◆ Goal ◆
Type out again, without changes, the items from the line with "Given: Launch VLC media player cone icon" to the line with "Looking at the". Leave the pictures out of your answer.
[start Records provided]
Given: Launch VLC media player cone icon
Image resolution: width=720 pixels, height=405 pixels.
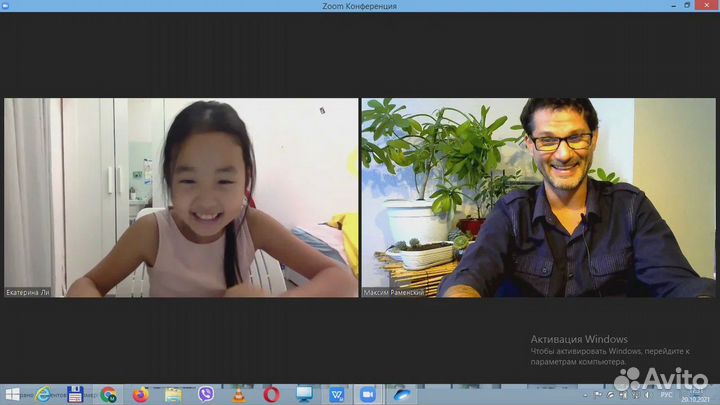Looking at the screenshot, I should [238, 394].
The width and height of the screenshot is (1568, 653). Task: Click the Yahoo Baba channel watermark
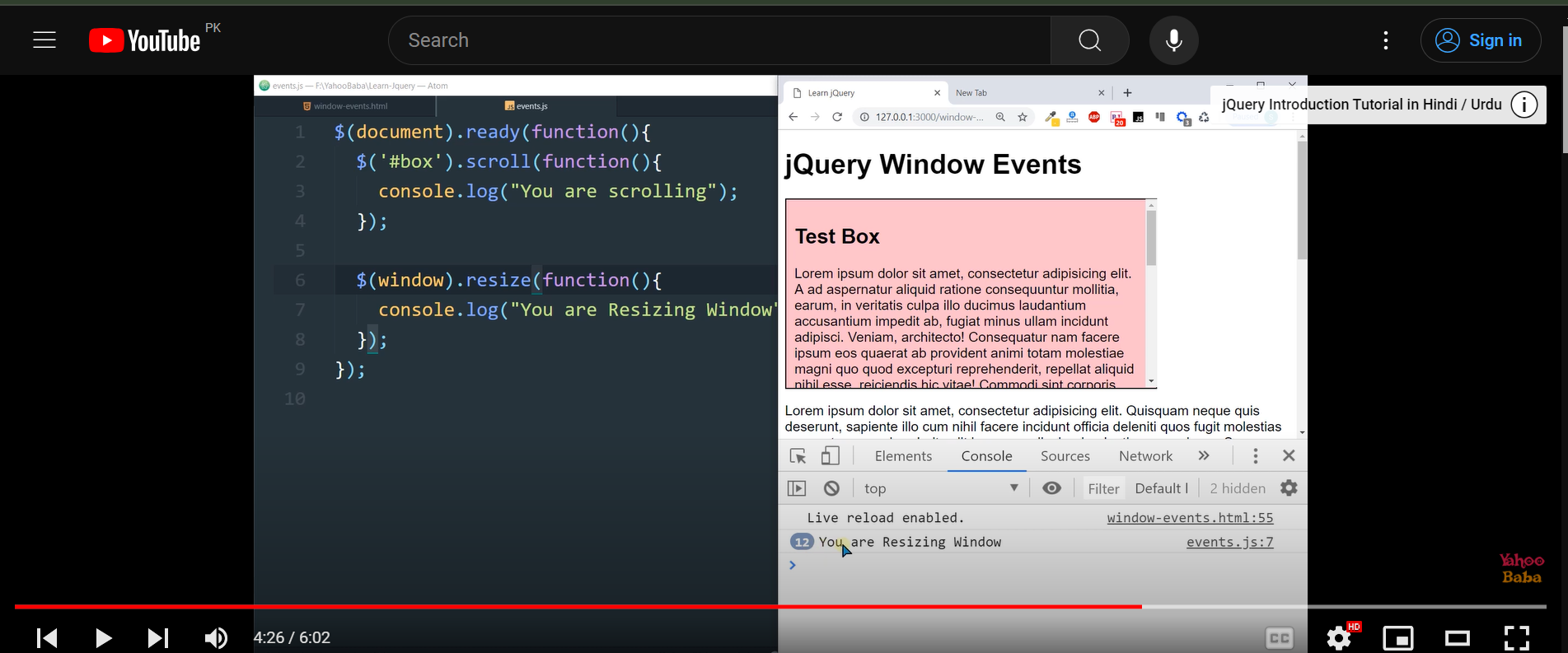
[end Records provided]
[start Records provided]
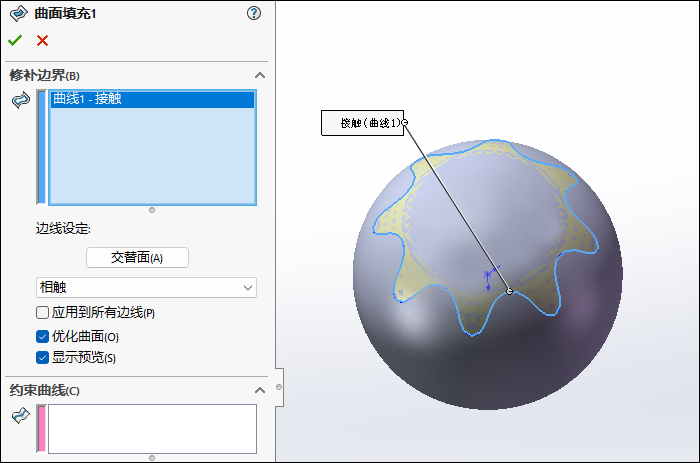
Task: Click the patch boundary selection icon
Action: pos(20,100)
[end Records provided]
◆ The solution ◆
Given: Launch VLC media player cone icon
Image resolution: width=720 pixels, height=405 pixels.
Looking at the screenshot, I should [238, 394].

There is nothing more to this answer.